_WORK TO COMPLETE_. Please copy the stretch of records from the line containing "will [225, 51]." through the line containing "Action: pos(44,80)", reproducing each line unchanged.

_Text and item location entries_.

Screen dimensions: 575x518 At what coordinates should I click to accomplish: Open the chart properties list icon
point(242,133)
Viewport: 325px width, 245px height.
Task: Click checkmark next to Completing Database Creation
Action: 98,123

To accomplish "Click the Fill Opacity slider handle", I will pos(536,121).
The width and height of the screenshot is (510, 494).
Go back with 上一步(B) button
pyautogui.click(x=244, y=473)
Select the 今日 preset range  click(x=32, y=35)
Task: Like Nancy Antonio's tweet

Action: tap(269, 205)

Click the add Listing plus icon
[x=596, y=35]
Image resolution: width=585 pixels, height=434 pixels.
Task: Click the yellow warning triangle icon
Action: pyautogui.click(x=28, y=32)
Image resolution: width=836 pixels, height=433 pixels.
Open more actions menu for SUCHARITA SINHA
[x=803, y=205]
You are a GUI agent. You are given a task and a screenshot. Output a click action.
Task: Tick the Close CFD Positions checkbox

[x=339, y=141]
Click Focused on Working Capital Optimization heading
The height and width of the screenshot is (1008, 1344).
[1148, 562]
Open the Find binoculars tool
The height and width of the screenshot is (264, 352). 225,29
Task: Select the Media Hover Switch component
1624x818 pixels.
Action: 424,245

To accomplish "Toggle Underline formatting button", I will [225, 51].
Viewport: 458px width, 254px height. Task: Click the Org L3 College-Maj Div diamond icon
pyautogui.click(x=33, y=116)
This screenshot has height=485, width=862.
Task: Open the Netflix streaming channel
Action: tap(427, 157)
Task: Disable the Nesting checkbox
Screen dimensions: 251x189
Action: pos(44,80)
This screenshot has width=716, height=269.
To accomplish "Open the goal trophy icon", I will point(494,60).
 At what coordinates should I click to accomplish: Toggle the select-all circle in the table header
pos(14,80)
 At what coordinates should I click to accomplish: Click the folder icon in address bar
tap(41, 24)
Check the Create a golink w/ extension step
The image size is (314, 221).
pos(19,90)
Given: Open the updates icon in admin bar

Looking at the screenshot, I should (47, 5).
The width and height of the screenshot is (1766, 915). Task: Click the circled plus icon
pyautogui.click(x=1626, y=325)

_EXERCISE OUTPUT_.
To accomplish "Toggle Underline formatting button", I will [225, 51].
Viewport: 458px width, 254px height. Task: Click the Org L3 College-Maj Div diamond icon
pyautogui.click(x=33, y=116)
This screenshot has height=485, width=862.
Task: Open the Netflix streaming channel
Action: tap(427, 157)
Task: Disable the Nesting checkbox
Screen dimensions: 251x189
Action: pos(44,80)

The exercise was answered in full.